3-dimensional x-ray DVT

This is a three-dimensional imaging procedure (X-ray) which exposes the patient to much less radiation than, for example, a computer tomograph (CT), thanks to the latest technology. The radiation dose can also be reduced by restricting the field of vision. With the “ultra low dose” protocol of our device, the effective patient dose values of 2-dimensional devices are reached or partially undercut!
The DVT is used when conventional two-dimensional X-ray images do not provide enough information for a diagnosis or to precisely plan an intervention.
Examples:
- determination of the positional relationship of nerves or paranasal sinuses to wisdom teeth or other displaced/retained teeth/ planning of their removal
- presentation of the anatomy of root canals with complex root treatments or revisions of root treatments
- dental implant planning (increased safety, accurate navigation)
- presentation of temporomandibular joints and maxillary sinuses
- presentation of jaw and tooth fractures
- presentation of other pathological changes (tumours etc.)

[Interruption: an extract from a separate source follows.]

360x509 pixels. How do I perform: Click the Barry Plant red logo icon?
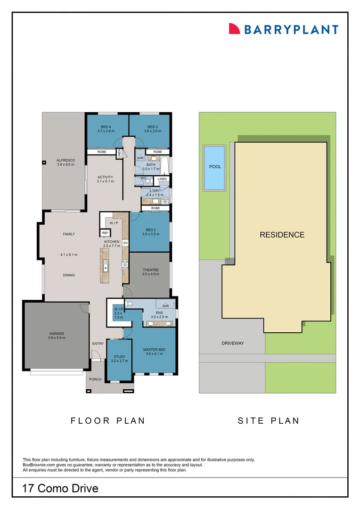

Your advantages as a patient:
- best 3-dimensional imaging, thus greater reliability in diagnosis and treatment without additional referral
- quicker decision regarding the choice of therapy and thus prevention of major damage
- increased safety during surgical procedures thanks to precise advance planning
- low radiation dose despite 3-dimensional imaging
We look forward to explaining the new technology to you personally in our practice!

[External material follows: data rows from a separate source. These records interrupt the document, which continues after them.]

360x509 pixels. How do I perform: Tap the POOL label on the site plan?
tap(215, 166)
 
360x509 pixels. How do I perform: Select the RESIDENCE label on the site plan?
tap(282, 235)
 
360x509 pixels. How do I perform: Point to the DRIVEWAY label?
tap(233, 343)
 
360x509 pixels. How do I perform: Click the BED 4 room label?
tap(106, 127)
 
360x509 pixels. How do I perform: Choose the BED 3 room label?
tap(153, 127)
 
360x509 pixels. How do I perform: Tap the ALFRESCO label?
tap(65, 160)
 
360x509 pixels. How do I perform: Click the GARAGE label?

Useful Information for You
Questions About 3D X-rays
X-rays are ionizing radiation and are therefore potentially harmful, especially to rapidly regenerating tissues. For this reason, the benefits of an X-ray must be weighed against the risks. As much as necessary, as little as possible.
It is important to select the appropriate imaging technique for the specific clinical question and to implement the necessary protective measures. Pregnant women in their first trimester should not undergo X-rays. In the case of children, too, careful consideration should be given to whether an X-ray is indicated.
The following principle applies: the ALARA principle—as low as reasonably achievable.
However, when you consider that a panoramic X-ray exposes you to roughly the same amount of radiation as one hour in heavy traffic, and a digital volume tomography (3D X-ray) to about the same as a transatlantic flight, there is no need to fear these diagnostic methods. We are also exposed daily to natural radiation from space, the Earth, and building materials. This natural radiation is equivalent to approximately 400 dental X-rays per year.
Because modern digital X-ray systems use more sensitive sensors, the radiation dose can be significantly reduced compared to older analog systems.
During the first trimester, X-rays should be avoided whenever possible, as the risk of harm cannot be completely ruled out. After that, an X-ray may be justified in urgent cases (benefit vs. risk).
The anesthetics we use are safe for pregnant and breastfeeding women and pose no risk to the child. In most cases, we try to reschedule any necessary procedures until after the birth.